From Austin to Gitmo
According to the Department of Defense, 340 detainees still are being held at the Guantánamo Bay detention camp on the island of Cuba. Classified as enemy combatants, most remain in a legal limbo. Now a new project at University of Texas at Austin is working to bring some due process to their detention.
Starting this semester, 20 graduate students at the National Security and Human Rights Clinic at UT's Law School will join more than 500 lawyers around the country volunteering to help detainees with their legal challenges. "This isn't about releasing anyone or saying they need cushy pillows," said clinic director and clinical professor Kristine Huskey. "They deserve a legal process, just like anyone else, before we go calling them terrorists."
Last year, UT professor Derek Jinks started an independent study program through which students would assist detainees' lawyers. In part, this came from an April 2006 conference at UT on the detainees at which Huskey, then working at the Human Rights Law Clinic at American University, was a guest. She recommended that Jinks contact the Center for Constitutional Rights, a New York-based nonprofit, whose Guantánamo Action Center project had become a coordinating resource for lawyers wishing to become involved. When UT decided this year to formalize the project as a working law clinic, they approached Huskey to join as its director.

▶ _WHAT TO WORK ON_:
[1] Decide whether each statement agrees with the article on the UT law clinic, answering yes or no and quoting the deciding words: (a) The Department of Defense puts the number of detainees still held at Guantánamo Bay at 340. (b) Derek Jinks is the director of the clinic. (c) The Center for Constitutional Rights is based in Washington.
[2] According to the article on the UT law clinic, when was the conference at UT on the detainees held?
[3] Repeat the article on the UT law clinic from "Last year, UT" to "as its director.".

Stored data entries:
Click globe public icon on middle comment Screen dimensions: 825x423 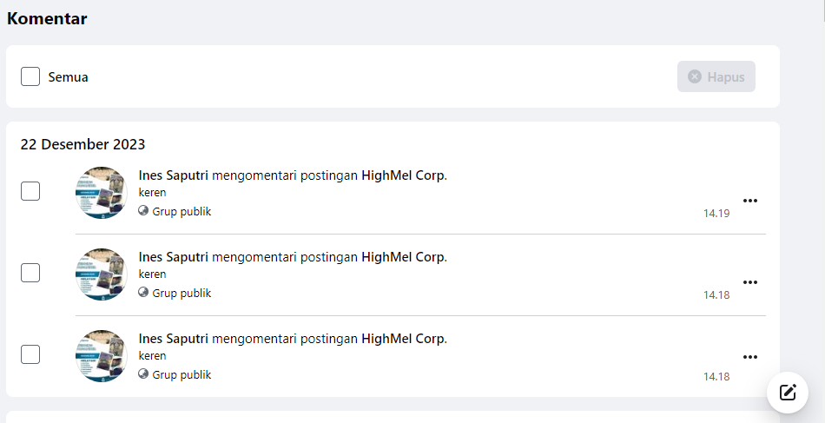[143, 293]
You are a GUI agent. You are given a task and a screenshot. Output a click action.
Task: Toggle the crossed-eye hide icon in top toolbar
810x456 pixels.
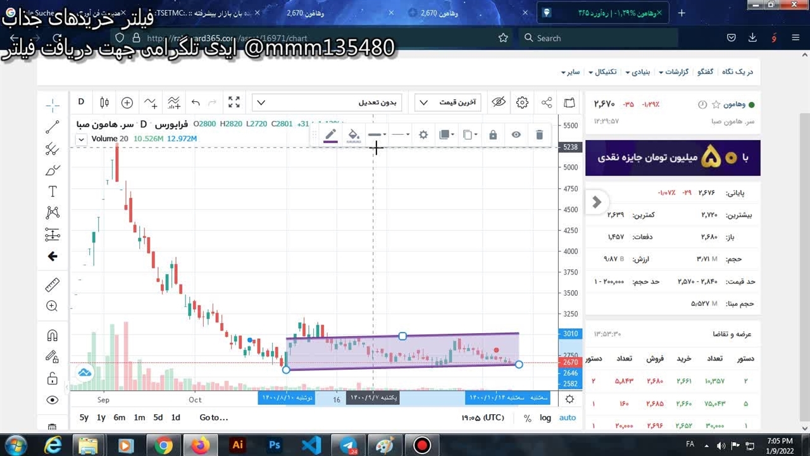point(499,103)
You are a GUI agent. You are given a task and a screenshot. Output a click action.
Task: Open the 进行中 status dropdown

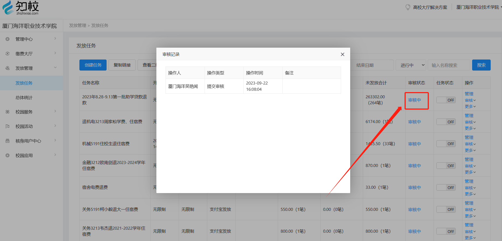[411, 65]

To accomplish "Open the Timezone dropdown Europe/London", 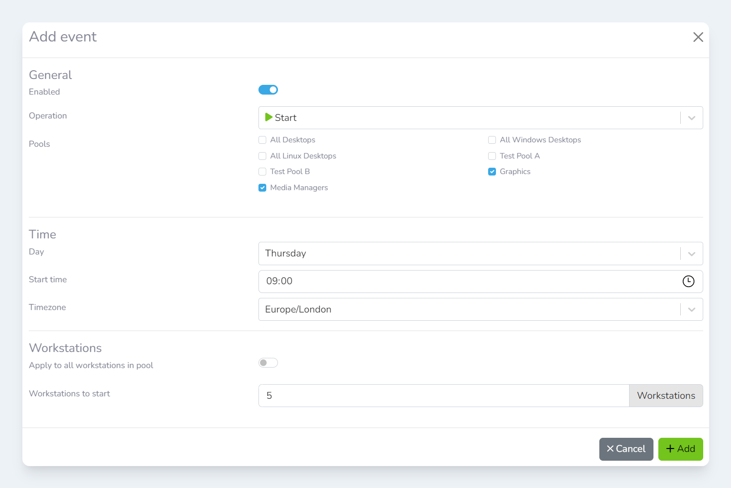I will (x=691, y=310).
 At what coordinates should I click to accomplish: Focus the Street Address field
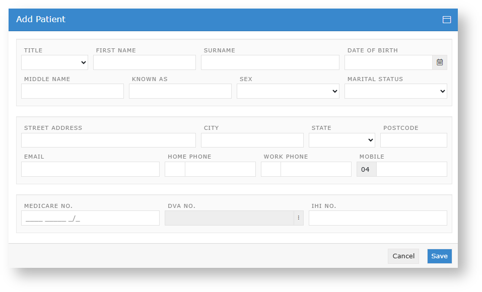108,140
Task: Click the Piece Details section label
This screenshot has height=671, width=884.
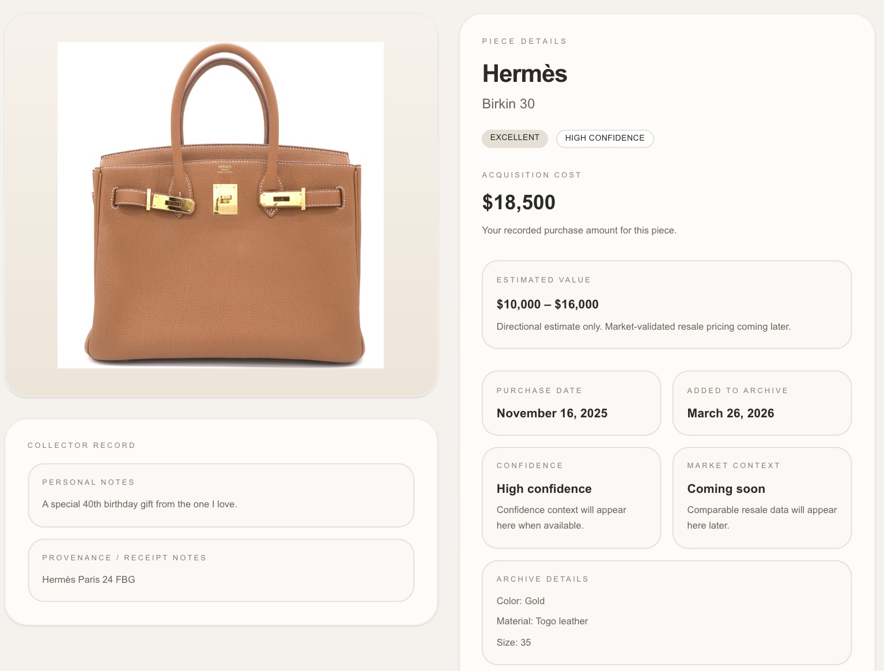Action: pyautogui.click(x=524, y=42)
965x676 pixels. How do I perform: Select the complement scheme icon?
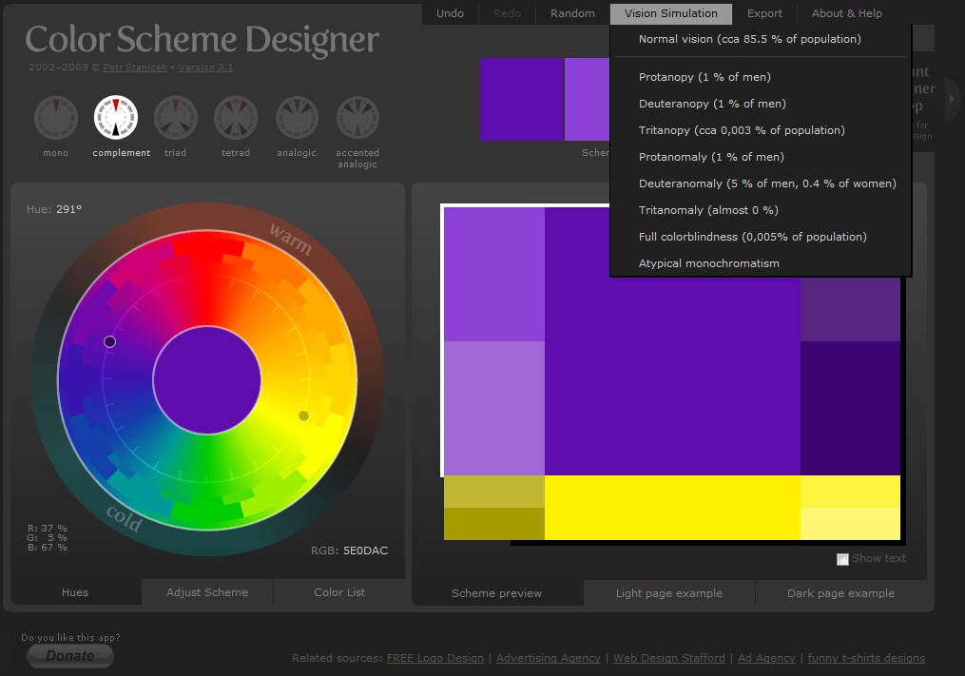(x=116, y=118)
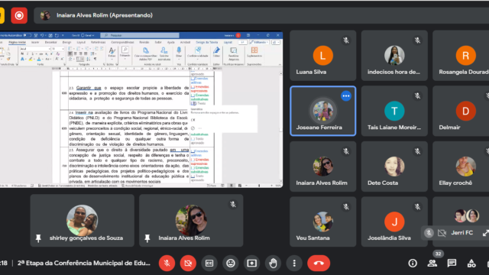Open meeting details info icon
Viewport: 489px width, 275px height.
413,263
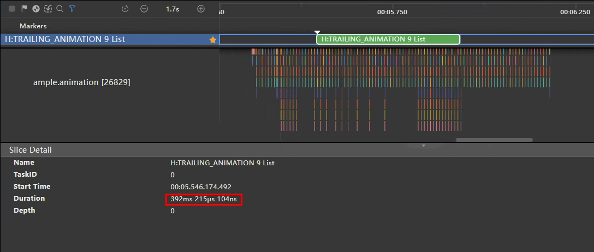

▶ _ANSWER SECTION_:
[1]
(a) Yes: "According to the Department of Defense, 340 detainees still are being held at the Guantánamo Bay detention camp"
(b) No: "clinic director and clinical professor Kristine Huskey"
(c) No: "the Center for Constitutional Rights, a New York-based nonprofit"

[2] April 2006

[3]
Last year, UT professor Derek Jinks started an independent study program through which students would assist detainees' lawyers. In part, this came from an April 2006 conference at UT on the detainees at which Huskey, then working at the Human Rights Law Clinic at American University, was a guest. She recommended that Jinks contact the Center for Constitutional Rights, a New York-based nonprofit, whose Guantánamo Action Center project had become a coordinating resource for lawyers wishing to become involved. When UT decided this year to formalize the project as a working law clinic, they approached Huskey to join as its director.